O código representa uma intensificação da censura aos blogs e chats, que se transformaram no principal fórum de discussão entre os cidadãos na China, país que possui 144 milhões de internautas - o segundo no mundo após os Estados Unidos, com 198 milhões.

De acordo com a edição de hoje do jornal 'South China Morning Post', a minuta, também dirigida aos provedores de serviços, foi proposta pela semi-oficial Sociedade da Internet da China, que receberá sugestões e opiniões durante uma semana.

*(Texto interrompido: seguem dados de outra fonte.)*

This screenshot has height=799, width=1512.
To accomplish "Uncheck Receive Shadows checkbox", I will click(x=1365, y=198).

Trata-se do último passo na redação do código, com o qual contribuíram portais muito populares como MSN, Sina.com, Sohu.com e People.com.cn.

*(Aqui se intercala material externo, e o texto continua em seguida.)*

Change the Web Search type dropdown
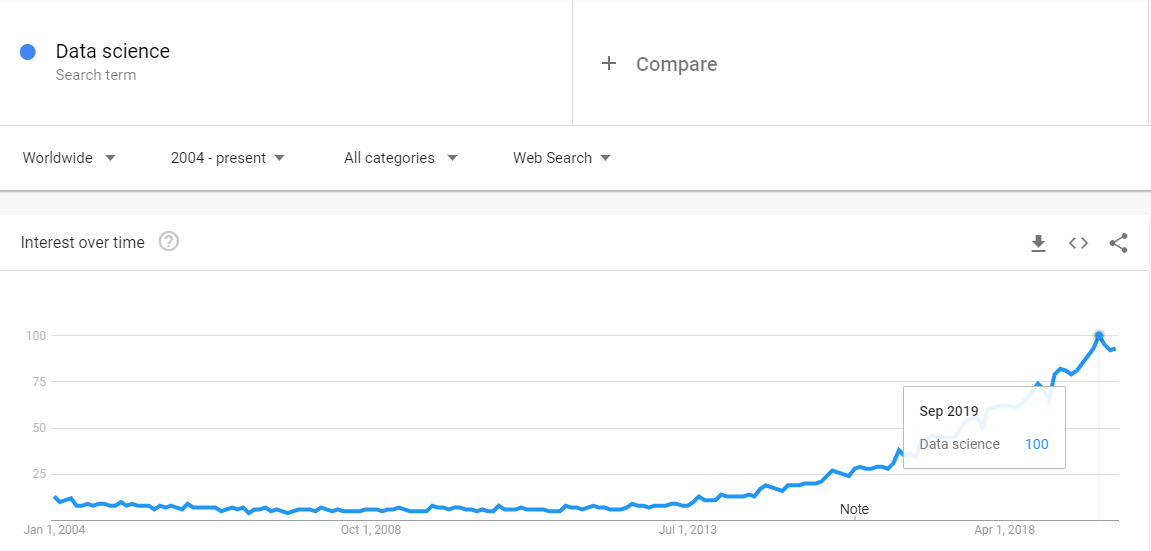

O código tem como objetivo 'reforçar a regulação das responsabilidades e obrigações dos blogueiros e os serviços dos blogs, utilizando uma auto-regulação da indústria e de um formato estipulado'.

Também servirá para assegurar o 'contínuo desenvolvimento saudável da internet na China, pois alguns estão usando os blogs para divulgar informação insana, perturbar seriamente a ordem social e os interesses públicos, além de contaminar o entorno da internet'.

A eliminação de 'informação vulgar e do lixo cultural' também é mencionada na proposta do código, mediante o qual os blogueiros terão que assinar um acordo de comprometimento a não divulgar conteúdos 'insanos, ilegais, pornográficos, difamatórios ou falsos' que possam infringir os direitos legais dos demais.

Depois da assinatura, também terão que eliminar imediatamente este tipo de conteúdo.

Os provedores terão que garantir o cumprimento das obrigações pelos usuários e poderão interromper o serviço a quem se negar a assinar o código.